Input data:

------------------------------------------------------------

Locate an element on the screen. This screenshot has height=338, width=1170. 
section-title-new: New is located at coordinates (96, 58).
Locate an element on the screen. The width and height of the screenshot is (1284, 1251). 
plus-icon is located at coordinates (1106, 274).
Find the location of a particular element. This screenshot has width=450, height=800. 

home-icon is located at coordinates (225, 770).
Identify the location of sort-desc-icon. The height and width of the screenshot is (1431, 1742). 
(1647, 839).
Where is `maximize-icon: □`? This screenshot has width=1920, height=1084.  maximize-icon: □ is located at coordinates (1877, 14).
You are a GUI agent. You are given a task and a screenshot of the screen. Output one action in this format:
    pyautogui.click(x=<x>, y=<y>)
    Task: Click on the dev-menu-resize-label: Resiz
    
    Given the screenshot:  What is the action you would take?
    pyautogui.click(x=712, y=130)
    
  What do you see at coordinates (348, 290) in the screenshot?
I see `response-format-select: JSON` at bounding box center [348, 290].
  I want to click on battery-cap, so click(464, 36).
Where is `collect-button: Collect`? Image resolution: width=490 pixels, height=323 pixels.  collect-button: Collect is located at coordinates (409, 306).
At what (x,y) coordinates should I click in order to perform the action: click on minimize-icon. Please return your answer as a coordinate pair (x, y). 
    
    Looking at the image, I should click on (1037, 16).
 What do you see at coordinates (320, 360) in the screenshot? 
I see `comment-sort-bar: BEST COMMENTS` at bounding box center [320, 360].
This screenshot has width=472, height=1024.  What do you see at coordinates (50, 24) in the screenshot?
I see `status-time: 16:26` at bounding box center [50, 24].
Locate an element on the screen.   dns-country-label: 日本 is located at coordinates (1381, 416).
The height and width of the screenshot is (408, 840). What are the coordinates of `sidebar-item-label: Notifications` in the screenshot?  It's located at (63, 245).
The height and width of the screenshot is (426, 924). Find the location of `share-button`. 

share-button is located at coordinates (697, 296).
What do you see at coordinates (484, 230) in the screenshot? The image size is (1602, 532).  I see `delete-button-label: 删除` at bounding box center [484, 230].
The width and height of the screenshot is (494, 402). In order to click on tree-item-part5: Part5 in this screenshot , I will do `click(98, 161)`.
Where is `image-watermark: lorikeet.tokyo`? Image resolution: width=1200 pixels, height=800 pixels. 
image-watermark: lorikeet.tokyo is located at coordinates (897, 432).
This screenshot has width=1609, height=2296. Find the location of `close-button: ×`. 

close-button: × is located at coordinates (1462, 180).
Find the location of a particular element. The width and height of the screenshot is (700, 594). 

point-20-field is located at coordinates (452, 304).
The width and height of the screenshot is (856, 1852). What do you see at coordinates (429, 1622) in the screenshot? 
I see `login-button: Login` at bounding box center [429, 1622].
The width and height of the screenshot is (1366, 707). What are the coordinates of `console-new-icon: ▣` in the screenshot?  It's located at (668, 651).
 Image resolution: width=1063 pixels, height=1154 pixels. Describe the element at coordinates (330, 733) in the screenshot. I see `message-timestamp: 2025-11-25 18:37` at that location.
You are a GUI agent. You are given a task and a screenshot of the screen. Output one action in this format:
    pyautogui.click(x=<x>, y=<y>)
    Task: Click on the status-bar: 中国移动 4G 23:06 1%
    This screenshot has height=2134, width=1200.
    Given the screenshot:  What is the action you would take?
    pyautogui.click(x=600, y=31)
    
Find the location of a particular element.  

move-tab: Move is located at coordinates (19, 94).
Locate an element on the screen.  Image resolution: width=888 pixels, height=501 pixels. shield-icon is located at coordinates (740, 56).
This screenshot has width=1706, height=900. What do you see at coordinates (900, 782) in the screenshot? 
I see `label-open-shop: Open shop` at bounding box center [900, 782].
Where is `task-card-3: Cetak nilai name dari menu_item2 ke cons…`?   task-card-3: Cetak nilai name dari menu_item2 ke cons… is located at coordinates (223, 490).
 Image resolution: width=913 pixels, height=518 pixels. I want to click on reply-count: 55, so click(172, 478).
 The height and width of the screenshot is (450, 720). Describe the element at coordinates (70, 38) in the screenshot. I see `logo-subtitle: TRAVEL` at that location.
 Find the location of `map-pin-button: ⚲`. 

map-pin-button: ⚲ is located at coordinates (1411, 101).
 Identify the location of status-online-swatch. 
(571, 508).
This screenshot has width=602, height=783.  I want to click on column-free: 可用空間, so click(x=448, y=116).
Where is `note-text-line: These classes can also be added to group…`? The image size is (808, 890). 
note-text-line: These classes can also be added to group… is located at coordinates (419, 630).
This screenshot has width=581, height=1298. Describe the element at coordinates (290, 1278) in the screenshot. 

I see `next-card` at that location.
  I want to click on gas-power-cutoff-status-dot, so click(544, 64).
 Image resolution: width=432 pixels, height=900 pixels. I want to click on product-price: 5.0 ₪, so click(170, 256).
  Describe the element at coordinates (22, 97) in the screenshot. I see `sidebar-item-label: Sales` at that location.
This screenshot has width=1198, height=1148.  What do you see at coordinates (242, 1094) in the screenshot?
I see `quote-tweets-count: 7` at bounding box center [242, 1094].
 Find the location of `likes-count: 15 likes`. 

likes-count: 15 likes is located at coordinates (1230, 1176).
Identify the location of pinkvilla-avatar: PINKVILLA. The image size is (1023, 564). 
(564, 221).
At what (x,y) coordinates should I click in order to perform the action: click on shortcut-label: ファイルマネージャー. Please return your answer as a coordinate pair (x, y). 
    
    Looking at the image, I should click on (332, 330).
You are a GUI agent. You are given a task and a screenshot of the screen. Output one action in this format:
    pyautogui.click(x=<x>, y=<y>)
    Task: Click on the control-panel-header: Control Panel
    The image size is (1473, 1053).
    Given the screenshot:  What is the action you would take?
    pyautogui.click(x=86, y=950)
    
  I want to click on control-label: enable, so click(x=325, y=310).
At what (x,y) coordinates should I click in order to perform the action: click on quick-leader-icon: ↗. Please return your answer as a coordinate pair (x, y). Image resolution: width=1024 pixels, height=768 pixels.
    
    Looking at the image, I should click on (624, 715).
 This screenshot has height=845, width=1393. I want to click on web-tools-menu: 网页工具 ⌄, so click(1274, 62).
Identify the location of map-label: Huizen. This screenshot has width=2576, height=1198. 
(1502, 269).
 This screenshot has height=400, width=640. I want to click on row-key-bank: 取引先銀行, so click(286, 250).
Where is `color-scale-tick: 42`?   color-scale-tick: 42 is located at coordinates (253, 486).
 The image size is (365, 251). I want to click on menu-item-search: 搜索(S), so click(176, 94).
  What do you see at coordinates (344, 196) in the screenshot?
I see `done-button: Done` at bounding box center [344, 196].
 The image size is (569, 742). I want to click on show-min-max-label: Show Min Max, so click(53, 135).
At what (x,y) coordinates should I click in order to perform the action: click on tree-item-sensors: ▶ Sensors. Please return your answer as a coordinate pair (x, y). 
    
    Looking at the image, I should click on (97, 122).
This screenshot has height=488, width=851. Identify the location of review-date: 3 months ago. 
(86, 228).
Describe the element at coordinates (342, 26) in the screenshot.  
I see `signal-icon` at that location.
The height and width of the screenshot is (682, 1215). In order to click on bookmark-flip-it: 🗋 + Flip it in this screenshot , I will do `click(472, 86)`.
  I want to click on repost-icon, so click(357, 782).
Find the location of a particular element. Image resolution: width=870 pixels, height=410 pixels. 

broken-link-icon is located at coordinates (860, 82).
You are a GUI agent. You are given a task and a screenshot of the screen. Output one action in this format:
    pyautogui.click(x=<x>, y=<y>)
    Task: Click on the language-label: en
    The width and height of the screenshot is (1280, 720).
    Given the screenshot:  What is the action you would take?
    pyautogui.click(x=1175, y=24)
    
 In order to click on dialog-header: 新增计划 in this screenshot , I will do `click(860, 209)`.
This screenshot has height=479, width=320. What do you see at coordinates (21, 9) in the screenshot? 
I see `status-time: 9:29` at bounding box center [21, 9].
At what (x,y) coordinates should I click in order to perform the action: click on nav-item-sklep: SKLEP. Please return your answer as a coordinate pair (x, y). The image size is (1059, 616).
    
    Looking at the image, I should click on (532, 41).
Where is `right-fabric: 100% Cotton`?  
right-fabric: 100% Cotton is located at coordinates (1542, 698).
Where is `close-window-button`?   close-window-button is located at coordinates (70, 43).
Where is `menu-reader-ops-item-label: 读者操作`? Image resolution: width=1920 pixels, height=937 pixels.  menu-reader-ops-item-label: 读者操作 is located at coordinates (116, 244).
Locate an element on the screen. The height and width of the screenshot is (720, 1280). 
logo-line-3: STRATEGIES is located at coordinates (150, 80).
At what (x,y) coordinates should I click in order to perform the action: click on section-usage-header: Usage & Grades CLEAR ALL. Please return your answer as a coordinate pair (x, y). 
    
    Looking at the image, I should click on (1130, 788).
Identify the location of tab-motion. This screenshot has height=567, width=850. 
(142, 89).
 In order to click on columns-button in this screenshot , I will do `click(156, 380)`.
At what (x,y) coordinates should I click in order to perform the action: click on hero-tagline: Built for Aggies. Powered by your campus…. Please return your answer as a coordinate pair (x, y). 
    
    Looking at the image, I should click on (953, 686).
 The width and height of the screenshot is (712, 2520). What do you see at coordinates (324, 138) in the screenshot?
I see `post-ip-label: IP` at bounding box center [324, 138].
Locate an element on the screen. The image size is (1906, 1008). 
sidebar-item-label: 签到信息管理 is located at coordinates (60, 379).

------------------------------------------------------------

Exercise:
Update the records from the line that has "This screenshot has height=488, width=851." through the line that has "broken-link-icon is located", replacing "review-date" with "review-timestamp" and leaving all else unchanged, and give back only those lines.

Your solution:
This screenshot has height=488, width=851. Identify the location of review-timestamp: 3 months ago. 
(86, 228).
Describe the element at coordinates (342, 26) in the screenshot.  
I see `signal-icon` at that location.
The height and width of the screenshot is (682, 1215). In order to click on bookmark-flip-it: 🗋 + Flip it in this screenshot , I will do `click(472, 86)`.
  I want to click on repost-icon, so click(357, 782).
Find the location of a particular element. Image resolution: width=870 pixels, height=410 pixels. 

broken-link-icon is located at coordinates (860, 82).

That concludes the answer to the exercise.